Hansen was trained in physics and astronomy in James Van Allen’s space science program at the University of Iowa, receiving his bachelor’s degree with highest distinction in physics and mathematics, master’s degree in astronomy, and Ph.D. in physics in 1967. Except for 1969, when he was a National Science Foundation post-doctoral student at the Leiden Observatory in Holland, Hansen spent his professional career at GISS. Hansen was a visiting student at the Institute of Astrophysics, University of Kyoto and Department of Astronomy, Tokyo University, Japan from 1965-1966.

Since the mid-1970s, he has focused on studies and computer simulations of Earth’s climate, working to understand the climate system and human impacts on global climate. Hansen’s testimony before Congress in 1988 helped to raise the broad public awareness of the global climate change as an important issue for us all.

His research has been aligned with the development of increasingly sophisticated satellite platform measurements, such as the terrestrial radiation budget, ozone and weather-related data, and the need for increasingly sophisticated atmospheric models to assess and evaluate the information content and utility of these measurements.

Current climate models are now able to reproduce the historical temperature record over the past century and to make climate change predictions for the future, keeping pace with NASA’s measurements of solar energy variations, sea level change and polar ice loss with unprecedented precision and accuracy.
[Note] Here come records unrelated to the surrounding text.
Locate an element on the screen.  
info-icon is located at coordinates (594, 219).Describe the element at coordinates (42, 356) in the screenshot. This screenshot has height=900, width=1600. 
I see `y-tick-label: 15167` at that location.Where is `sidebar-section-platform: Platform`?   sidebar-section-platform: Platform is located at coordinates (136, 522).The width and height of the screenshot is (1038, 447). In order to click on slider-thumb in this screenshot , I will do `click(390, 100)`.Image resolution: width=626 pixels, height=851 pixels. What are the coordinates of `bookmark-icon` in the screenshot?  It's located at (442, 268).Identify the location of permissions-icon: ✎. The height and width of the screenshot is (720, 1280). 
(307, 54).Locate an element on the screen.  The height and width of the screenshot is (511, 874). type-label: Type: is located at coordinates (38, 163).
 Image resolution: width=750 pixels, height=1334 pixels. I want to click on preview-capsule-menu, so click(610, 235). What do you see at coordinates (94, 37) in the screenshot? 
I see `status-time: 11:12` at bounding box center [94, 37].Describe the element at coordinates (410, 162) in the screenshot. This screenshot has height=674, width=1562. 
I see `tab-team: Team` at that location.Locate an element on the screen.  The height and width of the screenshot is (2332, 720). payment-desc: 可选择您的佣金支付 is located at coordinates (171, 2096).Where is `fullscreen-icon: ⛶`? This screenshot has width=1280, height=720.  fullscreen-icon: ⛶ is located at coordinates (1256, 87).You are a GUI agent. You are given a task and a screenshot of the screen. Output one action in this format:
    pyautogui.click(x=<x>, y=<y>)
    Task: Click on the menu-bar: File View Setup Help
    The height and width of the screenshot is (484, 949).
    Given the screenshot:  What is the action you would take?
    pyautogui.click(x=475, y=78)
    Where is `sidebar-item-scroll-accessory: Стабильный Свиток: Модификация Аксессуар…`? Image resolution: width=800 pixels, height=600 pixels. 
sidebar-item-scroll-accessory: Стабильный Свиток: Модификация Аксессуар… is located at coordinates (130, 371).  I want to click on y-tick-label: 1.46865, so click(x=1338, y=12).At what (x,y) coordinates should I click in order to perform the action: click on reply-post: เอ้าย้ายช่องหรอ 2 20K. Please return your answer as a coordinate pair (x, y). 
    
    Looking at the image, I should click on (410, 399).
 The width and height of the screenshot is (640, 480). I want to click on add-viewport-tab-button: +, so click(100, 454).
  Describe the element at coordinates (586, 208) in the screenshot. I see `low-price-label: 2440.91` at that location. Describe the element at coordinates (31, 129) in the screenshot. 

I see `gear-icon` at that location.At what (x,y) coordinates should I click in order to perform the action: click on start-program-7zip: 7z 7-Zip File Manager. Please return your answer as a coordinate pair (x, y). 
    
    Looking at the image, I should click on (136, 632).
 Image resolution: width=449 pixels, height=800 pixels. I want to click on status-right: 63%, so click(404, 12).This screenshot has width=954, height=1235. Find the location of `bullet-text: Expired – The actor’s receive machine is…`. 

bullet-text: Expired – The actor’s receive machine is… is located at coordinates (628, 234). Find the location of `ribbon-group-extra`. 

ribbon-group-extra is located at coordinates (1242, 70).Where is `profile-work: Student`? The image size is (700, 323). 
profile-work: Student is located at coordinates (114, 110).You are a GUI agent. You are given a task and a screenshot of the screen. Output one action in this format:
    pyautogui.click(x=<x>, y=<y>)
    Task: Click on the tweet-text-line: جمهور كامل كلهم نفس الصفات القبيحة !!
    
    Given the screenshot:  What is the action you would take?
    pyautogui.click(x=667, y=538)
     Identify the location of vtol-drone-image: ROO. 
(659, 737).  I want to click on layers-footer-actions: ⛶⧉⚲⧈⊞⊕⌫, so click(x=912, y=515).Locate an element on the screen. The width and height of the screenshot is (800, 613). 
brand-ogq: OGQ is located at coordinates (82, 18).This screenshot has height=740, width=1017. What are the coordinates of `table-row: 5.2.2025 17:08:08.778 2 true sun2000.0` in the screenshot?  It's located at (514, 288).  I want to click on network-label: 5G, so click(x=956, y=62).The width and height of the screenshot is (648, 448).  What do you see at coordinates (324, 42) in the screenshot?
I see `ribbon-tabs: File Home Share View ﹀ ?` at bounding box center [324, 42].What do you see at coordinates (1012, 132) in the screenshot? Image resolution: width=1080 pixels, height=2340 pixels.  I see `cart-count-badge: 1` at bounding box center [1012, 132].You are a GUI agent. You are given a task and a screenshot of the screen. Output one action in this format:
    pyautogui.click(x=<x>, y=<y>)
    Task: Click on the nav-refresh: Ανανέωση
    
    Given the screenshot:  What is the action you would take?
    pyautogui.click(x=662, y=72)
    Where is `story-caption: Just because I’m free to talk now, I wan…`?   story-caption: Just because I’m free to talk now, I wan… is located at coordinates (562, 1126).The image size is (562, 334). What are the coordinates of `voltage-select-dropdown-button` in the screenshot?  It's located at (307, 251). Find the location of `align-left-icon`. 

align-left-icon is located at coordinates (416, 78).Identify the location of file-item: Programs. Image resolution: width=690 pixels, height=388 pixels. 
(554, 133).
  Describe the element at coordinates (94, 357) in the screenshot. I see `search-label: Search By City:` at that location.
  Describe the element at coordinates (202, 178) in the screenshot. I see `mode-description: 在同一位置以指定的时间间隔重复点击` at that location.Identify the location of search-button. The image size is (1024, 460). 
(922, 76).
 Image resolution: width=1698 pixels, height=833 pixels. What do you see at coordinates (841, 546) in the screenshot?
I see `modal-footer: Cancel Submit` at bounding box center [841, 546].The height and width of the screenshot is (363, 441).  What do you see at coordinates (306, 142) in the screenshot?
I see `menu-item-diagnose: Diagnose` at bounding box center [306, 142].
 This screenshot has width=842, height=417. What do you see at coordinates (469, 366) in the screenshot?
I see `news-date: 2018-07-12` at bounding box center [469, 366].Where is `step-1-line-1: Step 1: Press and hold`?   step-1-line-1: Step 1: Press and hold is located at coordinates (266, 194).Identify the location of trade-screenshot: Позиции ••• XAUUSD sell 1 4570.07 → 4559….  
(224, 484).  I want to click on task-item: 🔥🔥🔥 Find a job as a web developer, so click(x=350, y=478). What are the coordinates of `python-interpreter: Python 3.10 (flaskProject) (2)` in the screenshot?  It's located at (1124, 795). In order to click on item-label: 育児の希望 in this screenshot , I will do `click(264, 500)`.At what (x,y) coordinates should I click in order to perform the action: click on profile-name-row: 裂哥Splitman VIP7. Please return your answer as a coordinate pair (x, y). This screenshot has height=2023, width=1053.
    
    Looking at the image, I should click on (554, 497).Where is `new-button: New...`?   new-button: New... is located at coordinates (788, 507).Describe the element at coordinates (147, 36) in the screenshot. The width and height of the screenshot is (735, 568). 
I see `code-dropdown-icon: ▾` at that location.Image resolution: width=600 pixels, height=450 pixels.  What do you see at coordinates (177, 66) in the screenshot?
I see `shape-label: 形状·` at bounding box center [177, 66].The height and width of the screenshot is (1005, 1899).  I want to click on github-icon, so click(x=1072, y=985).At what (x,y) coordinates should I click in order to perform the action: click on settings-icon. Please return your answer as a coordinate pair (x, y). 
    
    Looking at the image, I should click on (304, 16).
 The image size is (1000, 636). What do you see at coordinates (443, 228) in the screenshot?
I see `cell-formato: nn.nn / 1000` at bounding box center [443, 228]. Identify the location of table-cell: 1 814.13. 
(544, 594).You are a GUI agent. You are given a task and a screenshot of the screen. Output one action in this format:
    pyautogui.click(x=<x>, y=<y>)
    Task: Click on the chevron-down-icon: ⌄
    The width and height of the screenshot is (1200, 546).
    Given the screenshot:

Hansen has received many honors worldwide. He was elected to the National Academy of Sciences in 1995; received the Heinz Award for the Environment, and the American Geophysical Union’s Roger Revelle Medal in 2001; the World Wildlife Federation’s Conservation Medal from the Duke of Edinburgh; and was designated by Time Magazine as one of the “World’s Most Influential People” in 2006.

In 2007, Hansen received the Dan David Prize in the field of Quest for Energy and the Leo Szilard Award of the American Physical Society for Outstanding Promotion and Use of Physics for the Benefit of Society. In 2009, he was awarded the American Meteorological Society’s Carl-Gustaf Rossby Research Medal, and the Sophie and Blue Planet Prizes in 2010.

In 2012, he was awarded the Stephen Schneider Award for Climate Science Communications by Climate One, an initiative of the Commonwealth Club of San Francisco.

Hansen is known for the book he wrote in 2009, “Storms of My Grandchildren.” He also serves as adjunct professor for Earth and Environmental Studies at Columbia University’s Earth Institute.